[[ Excerpted text, beginning ]]

The difference between seeing red and making amends is the openness in seeing half truths and lying in them. I hate being stuck in the middle. Thirstiness awakens the sleep that inhabits my anxiety. My prescription ran out yesterday so excuse my paranoia, it comes naturally.

History is at the root of depression, the negative of expression. The weight of it fills movie theaters, jail cells, TV shows and street corners. slavery

freedom/pain/ignorance

The library of street ain't got no books to check out, but the street always could tell more than you needed to know. Many of us don't know our family tree. We are mad at each other, mad at them-most don't know why. I'm trying to calculate the time between reconstruction and public housing, while others are debating similar characteristics between man and ape. Linked by blood matches, the truth seems absurd and you should lie more. Converse with the family tree and leaves may fall. The oxymoron of life is giving me head rushes. The knot in my neck tells that I'm stressed and my lack of action is the tension, but I only know how to talk to people with framed diplomas and I write well…can't get my hands dirty though, don't want to see much 'cause I can't get killed over this. Organization only lists my paranoia in steps: action: reaction: Reflection. Work then play, "take care of your priorities." So I mix business with pleasure to be GOD. Members at the country club and golf outings (no offense Tiger) swing their hearts on their shoulders and shove their brains in their pockets. The islands of adventure make me wonder why we live on the same planet and how long will it take to move. People walk the trail of tears every day. Generations of dreams pump red, my veins pump red, and I give away the green only getting it back in biweekly payments after taxes-my reward for being productive. Bringing it back, bringing it back, the roots tie around my faith and I know why I counted you. Census of learning. We dream of how it tastes.

[[ Excerpted text, end ]]
[[ Given entries, beginning ]]

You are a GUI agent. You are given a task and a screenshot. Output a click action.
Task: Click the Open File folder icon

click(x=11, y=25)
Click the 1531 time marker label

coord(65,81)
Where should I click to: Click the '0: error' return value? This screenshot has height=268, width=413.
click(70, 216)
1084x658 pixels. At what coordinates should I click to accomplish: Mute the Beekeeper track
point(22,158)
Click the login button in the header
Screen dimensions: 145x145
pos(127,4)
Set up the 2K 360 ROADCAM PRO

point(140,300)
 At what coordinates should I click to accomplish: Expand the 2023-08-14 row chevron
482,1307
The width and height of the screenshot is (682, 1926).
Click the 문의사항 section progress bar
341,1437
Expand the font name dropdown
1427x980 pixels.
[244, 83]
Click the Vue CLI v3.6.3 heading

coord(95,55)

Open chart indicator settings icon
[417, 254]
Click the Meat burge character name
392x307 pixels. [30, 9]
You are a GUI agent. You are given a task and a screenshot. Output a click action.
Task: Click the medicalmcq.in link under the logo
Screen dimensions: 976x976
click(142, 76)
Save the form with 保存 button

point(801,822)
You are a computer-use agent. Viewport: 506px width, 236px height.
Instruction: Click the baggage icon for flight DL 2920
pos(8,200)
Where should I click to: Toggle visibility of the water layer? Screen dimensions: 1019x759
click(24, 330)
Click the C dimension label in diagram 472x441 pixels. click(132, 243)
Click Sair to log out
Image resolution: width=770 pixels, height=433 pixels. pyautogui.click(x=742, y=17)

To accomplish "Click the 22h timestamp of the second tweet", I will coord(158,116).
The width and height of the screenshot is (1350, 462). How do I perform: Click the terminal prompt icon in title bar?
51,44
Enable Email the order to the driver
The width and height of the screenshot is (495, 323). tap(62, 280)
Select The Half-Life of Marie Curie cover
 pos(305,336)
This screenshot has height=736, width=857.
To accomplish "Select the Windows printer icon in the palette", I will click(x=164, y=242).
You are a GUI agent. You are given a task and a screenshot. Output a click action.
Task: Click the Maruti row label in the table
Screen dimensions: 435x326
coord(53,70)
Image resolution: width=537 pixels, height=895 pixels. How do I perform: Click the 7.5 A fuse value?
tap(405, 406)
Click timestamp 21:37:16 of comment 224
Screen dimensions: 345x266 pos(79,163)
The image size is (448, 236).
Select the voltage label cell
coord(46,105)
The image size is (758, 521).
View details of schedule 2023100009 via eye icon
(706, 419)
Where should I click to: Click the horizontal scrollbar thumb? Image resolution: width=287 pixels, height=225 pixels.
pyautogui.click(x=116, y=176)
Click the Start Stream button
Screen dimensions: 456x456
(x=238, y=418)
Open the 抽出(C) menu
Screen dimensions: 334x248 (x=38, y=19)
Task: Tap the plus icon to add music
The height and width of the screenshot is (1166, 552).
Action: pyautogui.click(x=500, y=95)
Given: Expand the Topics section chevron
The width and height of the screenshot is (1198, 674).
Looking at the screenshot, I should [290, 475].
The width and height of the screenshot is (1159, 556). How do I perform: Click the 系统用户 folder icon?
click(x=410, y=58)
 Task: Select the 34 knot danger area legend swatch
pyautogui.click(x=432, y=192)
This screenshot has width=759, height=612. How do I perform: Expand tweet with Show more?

[[ Given entries, end ]]

## Description of the task
Rewrite the excerpted text starting with "The difference between" and going on through "it comes naturally.", putting "Hunger" in place of "Thirstiness".

## Answer for the task
The difference between seeing red and making amends is the openness in seeing half truths and lying in them. I hate being stuck in the middle. Hunger awakens the sleep that inhabits my anxiety. My prescription ran out yesterday so excuse my paranoia, it comes naturally.